It is a part of good tact on the part of a host or hostess in making introductions to add a few words of explanation as to some particular interest of each, which may be of assistance to them at the beginning of their conversation.
In every instance, the greatest care should be taken by the person making an introduction to pronounce both names with the utmost clearness. Nothing is more annoying than an indistinct mumble that leaves the hearers uninformed.
When, for any reason, one fails to understand a stranger’s name at the time of introduction, it is permissible to ask it.
“Pardon me, but I did not understand the name.”
There are some variations that should be noted as to the manner of acknowledging an introduction. In her own home, a woman should offer her hand, while saying, “Mrs. Smith, I am very glad to meet you,” or any similar phrase of cordial greeting. But such a cordial phrase is not to be used by a woman when a man is presented to her, unless she is the hostess. A man, on the contrary, on receiving his introduction to a lady, should express his appreciation in a courteous sentence.
“I am very glad to meet you, Miss Robinson.”
The tendency to-day is toward elimination of handshaking by women on the occasion of an introduction, except in the case of a hostess. A slight bow of the head, a smile and the repetition of the stranger’s name are deemed enough. But many women still prefer a less formal manner, and give their hand when an introduction is made.
It is the duty of a hostess to stand up when receiving an introduction. This applies equally whether the stranger is a man or a woman. But a woman other than the hostess, when a member of a group, remains seated during any introduction to her unless it is of one her superior in age or station, whom she should honor by rising. Otherwise, it is preferable for a woman to stand in acknowledging an introduction of one of her own sex, though she should remain seated when a man is presented to her.
In England, it is usual to omit introductions among those gathered in the same house, and guests are expected to conduct themselves as acquaintances without this formality. In our country, however, the custom has not prevailed to any considerable extent, and it is not ordinarily proper for strangers to address each other without having been introduced, even though they are fellow-guests.

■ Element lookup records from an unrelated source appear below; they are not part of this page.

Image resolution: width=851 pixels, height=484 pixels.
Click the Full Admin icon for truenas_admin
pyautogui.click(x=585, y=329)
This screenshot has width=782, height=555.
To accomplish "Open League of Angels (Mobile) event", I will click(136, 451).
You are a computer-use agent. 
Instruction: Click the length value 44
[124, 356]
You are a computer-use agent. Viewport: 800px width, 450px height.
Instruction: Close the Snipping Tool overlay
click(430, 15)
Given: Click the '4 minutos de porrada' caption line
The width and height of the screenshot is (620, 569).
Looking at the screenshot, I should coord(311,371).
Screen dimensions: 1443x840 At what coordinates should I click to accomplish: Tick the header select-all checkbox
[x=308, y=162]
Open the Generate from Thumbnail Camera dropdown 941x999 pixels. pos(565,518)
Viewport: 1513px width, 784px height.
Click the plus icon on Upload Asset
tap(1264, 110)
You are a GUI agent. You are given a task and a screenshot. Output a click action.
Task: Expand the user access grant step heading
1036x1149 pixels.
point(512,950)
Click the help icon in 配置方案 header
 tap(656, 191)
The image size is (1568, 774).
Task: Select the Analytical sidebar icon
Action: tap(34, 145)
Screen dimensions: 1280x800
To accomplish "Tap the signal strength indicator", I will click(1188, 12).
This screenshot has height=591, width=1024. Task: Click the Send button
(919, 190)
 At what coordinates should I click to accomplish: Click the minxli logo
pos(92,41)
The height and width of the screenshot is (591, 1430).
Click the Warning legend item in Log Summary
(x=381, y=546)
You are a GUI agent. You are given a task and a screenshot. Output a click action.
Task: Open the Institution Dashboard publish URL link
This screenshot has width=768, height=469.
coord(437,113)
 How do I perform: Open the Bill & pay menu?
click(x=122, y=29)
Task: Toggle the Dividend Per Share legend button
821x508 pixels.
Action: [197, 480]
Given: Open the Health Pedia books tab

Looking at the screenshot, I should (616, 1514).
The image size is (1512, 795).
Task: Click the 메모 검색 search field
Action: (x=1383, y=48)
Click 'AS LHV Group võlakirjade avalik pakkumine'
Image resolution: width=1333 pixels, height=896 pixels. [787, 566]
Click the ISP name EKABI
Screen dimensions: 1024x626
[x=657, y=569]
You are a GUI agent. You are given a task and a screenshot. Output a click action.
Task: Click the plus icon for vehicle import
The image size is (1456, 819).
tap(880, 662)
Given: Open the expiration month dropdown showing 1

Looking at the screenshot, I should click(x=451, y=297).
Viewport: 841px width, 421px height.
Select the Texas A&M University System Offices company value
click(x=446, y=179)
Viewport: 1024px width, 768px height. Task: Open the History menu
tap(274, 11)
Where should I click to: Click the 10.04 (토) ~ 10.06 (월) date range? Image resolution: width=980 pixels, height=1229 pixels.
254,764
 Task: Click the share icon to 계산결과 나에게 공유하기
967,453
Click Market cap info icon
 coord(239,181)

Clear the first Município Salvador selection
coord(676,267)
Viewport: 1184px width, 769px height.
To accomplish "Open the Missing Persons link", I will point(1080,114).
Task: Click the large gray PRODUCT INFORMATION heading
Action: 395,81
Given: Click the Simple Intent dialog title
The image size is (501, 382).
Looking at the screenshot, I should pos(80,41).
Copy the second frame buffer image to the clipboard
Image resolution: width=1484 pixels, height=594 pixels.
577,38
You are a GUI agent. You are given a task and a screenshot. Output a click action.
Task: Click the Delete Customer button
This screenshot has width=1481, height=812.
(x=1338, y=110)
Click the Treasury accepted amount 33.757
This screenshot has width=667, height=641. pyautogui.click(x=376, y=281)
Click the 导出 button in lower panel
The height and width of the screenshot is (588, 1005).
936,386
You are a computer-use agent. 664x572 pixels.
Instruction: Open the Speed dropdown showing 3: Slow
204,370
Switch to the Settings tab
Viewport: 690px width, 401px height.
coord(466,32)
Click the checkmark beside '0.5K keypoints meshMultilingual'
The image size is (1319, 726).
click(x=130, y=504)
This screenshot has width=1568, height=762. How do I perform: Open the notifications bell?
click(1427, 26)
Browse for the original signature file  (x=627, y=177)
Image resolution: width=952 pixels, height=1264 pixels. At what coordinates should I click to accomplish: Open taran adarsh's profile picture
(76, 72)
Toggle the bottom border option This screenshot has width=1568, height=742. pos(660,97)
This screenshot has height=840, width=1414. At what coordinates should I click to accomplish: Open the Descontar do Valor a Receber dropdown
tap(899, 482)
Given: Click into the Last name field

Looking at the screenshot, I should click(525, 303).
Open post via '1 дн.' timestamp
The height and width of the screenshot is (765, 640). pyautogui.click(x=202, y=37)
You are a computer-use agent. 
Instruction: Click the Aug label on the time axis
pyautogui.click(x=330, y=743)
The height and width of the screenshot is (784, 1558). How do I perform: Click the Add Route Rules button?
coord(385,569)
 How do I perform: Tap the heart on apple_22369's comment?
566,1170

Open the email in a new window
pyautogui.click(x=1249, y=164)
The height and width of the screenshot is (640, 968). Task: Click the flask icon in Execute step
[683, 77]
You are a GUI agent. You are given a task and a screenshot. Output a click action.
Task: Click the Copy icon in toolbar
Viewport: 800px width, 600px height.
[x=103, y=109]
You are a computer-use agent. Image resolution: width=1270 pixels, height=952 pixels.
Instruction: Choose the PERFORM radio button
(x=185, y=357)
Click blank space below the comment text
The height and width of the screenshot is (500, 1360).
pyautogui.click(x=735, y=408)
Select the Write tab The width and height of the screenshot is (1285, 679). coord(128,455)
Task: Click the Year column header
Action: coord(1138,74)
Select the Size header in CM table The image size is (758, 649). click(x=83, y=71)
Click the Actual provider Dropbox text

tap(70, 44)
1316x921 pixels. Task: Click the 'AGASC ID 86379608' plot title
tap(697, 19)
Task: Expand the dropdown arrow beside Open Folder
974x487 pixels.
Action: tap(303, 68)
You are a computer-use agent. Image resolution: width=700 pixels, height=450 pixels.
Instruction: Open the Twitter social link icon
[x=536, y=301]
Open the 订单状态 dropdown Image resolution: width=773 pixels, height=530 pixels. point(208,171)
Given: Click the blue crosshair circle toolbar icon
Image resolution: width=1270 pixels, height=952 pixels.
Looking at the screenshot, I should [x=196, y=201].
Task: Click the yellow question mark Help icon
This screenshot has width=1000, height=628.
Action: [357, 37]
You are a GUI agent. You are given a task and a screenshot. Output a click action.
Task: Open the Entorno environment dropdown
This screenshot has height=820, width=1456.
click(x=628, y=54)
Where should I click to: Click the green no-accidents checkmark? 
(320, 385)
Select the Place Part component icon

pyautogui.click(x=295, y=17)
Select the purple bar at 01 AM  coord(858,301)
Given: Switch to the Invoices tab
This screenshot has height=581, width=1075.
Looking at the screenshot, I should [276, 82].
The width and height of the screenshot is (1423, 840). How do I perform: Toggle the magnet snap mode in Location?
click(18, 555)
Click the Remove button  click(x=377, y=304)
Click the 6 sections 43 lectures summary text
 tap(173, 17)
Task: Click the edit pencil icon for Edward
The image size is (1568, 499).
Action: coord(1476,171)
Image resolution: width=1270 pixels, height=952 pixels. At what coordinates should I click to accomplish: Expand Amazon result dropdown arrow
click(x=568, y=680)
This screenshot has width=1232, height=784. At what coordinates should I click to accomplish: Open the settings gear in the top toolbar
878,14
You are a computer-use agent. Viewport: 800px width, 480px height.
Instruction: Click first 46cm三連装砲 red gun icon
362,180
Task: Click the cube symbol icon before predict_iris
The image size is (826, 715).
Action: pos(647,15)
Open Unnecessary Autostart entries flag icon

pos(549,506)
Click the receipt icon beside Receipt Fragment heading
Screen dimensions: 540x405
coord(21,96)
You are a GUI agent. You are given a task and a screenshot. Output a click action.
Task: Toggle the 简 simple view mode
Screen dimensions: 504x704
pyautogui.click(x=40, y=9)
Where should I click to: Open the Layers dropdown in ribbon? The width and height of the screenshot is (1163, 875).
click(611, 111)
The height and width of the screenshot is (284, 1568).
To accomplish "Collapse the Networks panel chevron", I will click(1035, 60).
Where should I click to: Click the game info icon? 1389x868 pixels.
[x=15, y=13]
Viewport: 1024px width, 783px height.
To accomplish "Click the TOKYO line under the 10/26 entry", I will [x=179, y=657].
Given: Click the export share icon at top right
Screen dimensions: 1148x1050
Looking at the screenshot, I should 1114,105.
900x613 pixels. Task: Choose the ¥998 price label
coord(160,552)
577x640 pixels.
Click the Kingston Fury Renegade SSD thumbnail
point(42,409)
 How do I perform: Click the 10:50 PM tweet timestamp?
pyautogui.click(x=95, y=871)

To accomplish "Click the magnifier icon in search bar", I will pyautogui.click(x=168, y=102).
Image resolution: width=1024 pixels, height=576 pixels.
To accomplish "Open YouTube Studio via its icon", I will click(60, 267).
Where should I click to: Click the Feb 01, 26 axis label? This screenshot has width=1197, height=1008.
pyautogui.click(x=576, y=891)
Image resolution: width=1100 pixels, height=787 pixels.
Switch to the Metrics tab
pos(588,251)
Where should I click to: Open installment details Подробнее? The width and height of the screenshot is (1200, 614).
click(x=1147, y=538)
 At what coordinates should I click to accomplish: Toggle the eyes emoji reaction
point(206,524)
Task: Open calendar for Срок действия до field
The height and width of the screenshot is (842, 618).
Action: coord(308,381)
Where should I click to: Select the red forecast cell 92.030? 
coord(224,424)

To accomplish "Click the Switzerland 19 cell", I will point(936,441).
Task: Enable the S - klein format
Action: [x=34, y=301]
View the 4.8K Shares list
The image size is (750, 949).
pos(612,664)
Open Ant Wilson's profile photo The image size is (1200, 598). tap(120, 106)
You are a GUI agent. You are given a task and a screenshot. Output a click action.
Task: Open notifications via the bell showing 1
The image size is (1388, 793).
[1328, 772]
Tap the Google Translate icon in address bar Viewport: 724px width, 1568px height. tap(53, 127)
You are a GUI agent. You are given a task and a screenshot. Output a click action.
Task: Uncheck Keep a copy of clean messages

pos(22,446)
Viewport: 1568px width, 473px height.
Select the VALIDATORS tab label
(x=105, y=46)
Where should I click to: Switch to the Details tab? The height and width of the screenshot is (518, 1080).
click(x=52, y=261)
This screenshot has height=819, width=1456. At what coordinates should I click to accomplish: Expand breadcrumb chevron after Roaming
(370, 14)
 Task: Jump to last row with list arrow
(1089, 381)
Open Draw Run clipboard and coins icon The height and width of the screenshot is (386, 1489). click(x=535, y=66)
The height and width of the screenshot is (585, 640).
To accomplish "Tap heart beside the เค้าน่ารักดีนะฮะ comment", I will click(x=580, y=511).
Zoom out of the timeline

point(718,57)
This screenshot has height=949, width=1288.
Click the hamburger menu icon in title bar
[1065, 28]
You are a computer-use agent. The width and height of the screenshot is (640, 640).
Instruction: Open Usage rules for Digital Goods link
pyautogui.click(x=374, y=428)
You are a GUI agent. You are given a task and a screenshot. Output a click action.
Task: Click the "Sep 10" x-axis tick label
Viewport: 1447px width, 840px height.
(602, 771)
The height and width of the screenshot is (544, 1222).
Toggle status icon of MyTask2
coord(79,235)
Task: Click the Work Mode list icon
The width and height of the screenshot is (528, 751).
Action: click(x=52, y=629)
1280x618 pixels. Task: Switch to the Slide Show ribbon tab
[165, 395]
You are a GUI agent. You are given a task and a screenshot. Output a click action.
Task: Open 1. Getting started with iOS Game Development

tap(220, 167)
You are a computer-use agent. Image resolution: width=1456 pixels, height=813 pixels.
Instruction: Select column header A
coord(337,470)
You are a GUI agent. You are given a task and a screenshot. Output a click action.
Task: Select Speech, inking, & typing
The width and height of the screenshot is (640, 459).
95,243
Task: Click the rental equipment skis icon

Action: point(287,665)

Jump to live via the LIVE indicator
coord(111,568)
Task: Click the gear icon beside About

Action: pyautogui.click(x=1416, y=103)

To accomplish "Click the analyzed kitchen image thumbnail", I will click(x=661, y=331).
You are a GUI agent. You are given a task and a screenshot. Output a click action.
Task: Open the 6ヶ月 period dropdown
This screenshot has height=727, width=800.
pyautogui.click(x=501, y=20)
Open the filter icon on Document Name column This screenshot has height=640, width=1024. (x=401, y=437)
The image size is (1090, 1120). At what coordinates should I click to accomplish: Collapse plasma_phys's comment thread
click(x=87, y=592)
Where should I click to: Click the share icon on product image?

A hostess should introduce all her guests one to another at ordinary dinner-parties, luncheons, or breakfasts. But, in the case of very large dinner-parties, she is required only to introduce those who are to be partners at table, though it is advisable for her to make other introductions to any extent convenient. At the table, however, introductions should be carefully avoided. If the women leave the table before the men, other introductions may be made among them in the drawing-room. The men, too, on returning to the drawing-room may be presented to such women as they have not already met.